===== Supplied entries

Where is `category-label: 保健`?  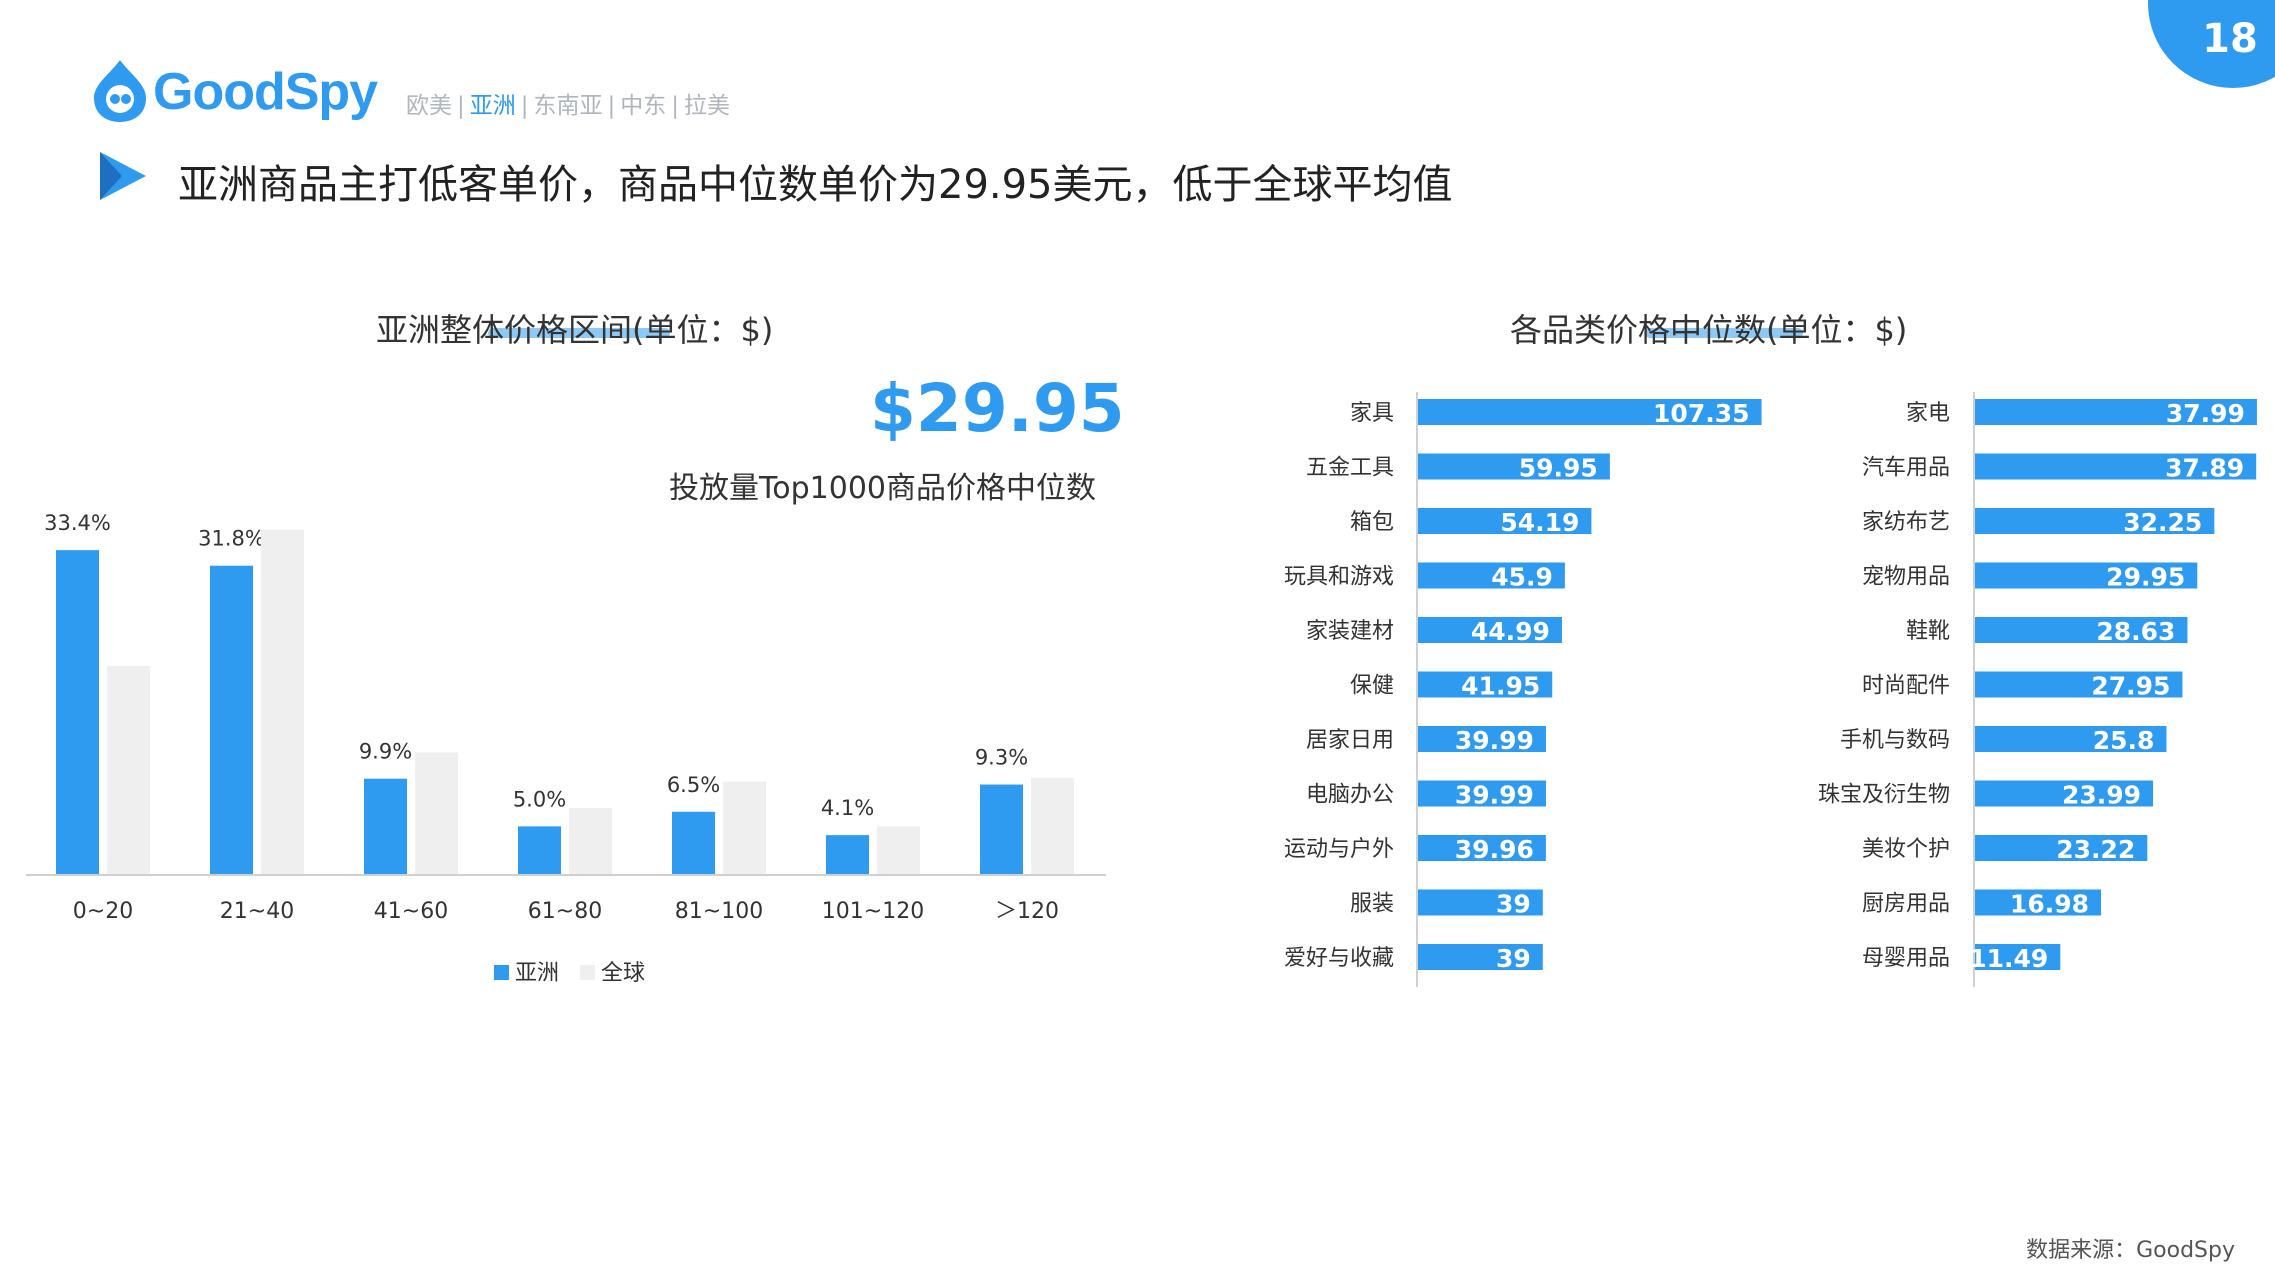
category-label: 保健 is located at coordinates (1372, 686).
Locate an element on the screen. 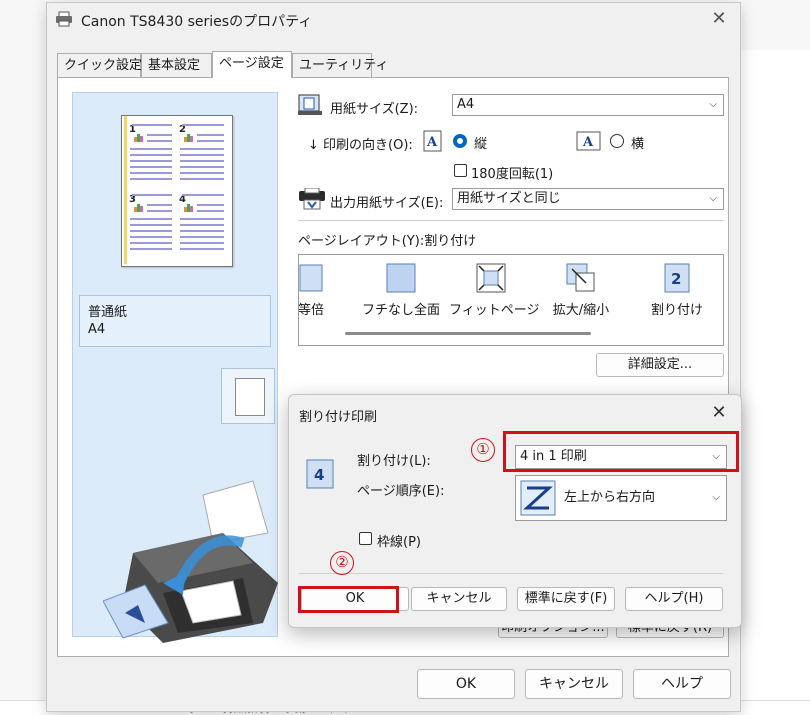 The height and width of the screenshot is (715, 810). subdialog-icon-number: 4 is located at coordinates (319, 475).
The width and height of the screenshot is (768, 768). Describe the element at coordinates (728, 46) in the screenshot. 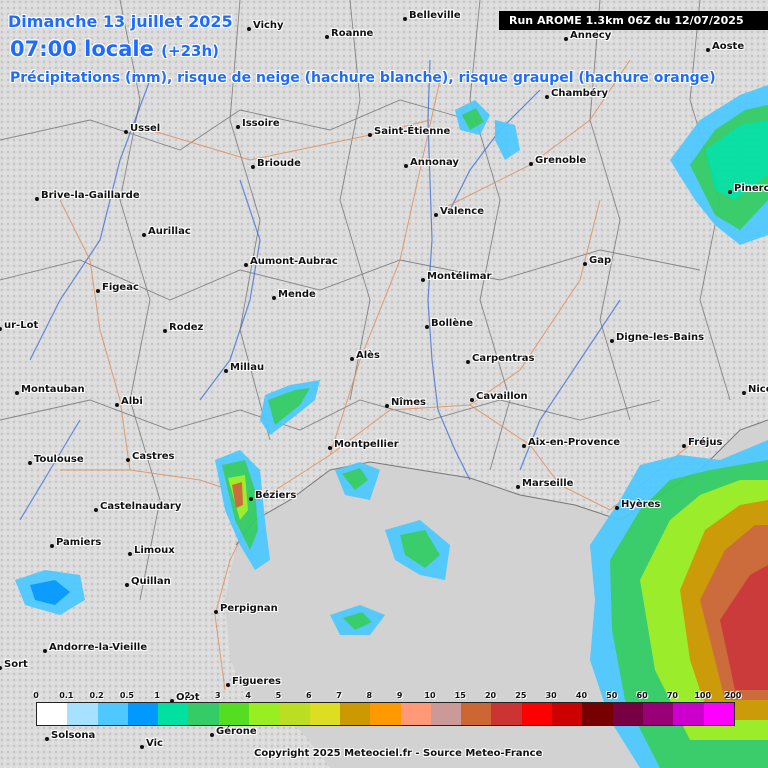

I see `city-label: Aoste` at that location.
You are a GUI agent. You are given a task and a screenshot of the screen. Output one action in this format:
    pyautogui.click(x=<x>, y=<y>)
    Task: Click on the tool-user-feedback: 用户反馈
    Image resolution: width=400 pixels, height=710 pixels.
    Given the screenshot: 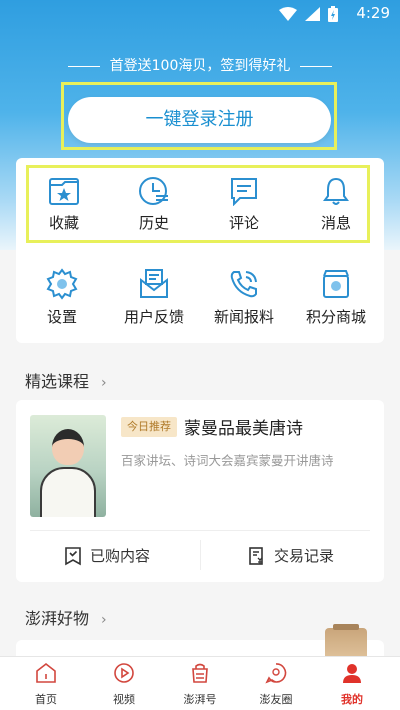 What is the action you would take?
    pyautogui.click(x=154, y=298)
    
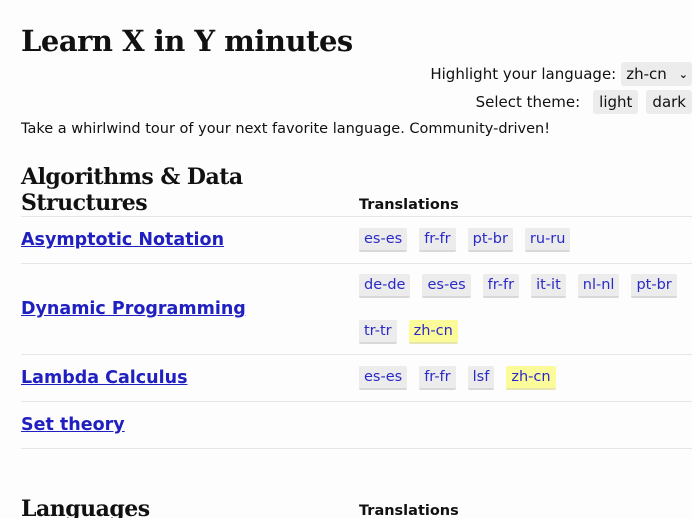 This screenshot has height=518, width=692. I want to click on tutorial-link: Dynamic Programming, so click(190, 309).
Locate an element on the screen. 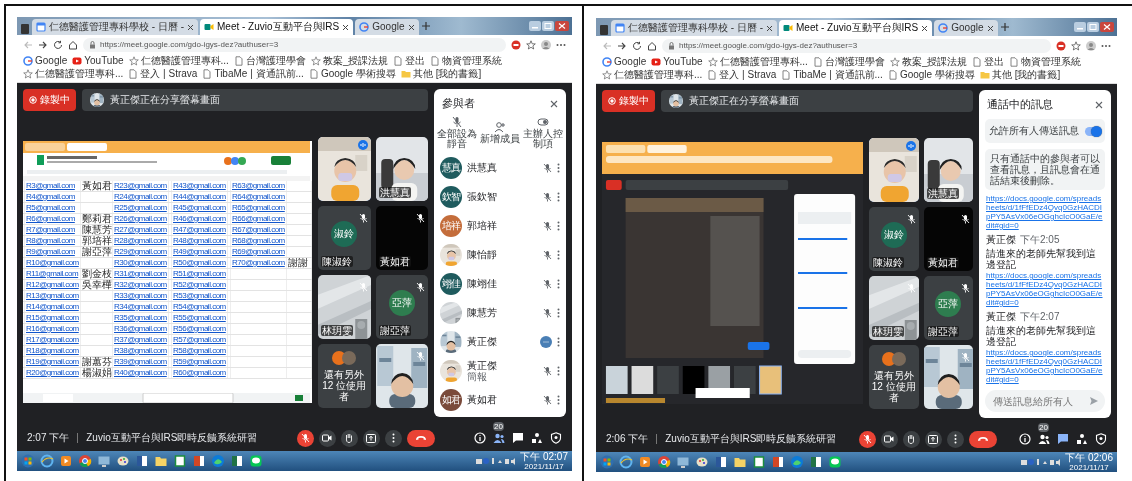  bookmark: 台灣護理學會 is located at coordinates (848, 62).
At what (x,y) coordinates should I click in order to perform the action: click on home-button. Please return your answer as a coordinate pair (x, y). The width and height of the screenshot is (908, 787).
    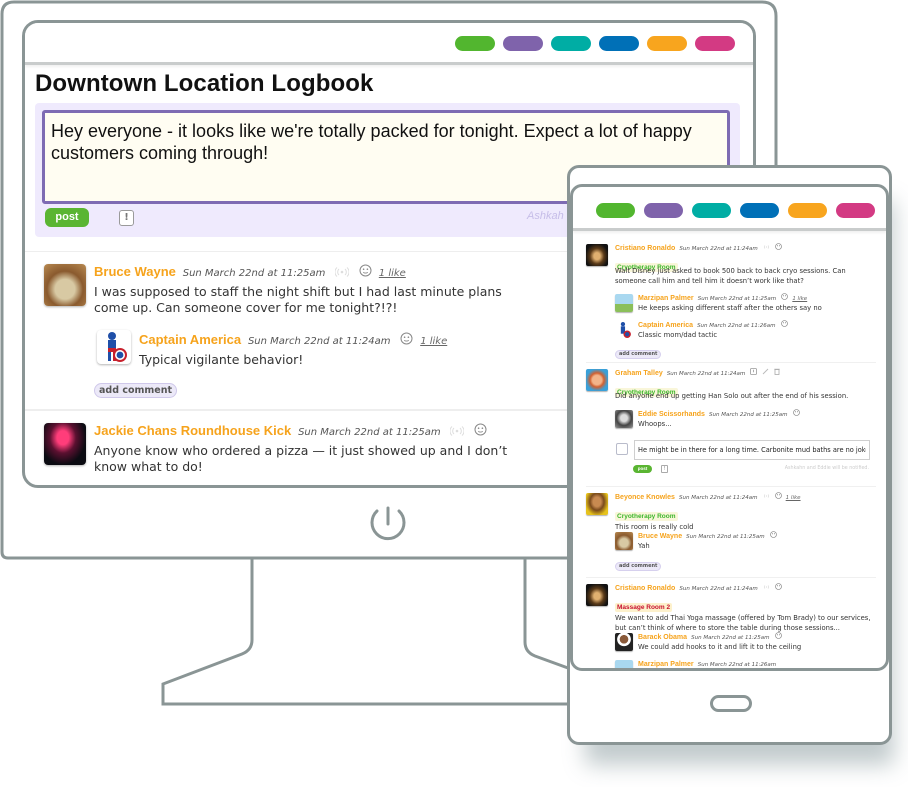
    Looking at the image, I should click on (731, 704).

==========

Swap "home-button" for "back-button" in the data from the line with "At what (x,y)" through the end of the data. Change nothing else, and leave the pictures out.

Answer to this task ▸
At what (x,y) coordinates should I click in order to perform the action: click on back-button. Please return your answer as a coordinate pair (x, y). The width and height of the screenshot is (908, 787).
    Looking at the image, I should click on (731, 704).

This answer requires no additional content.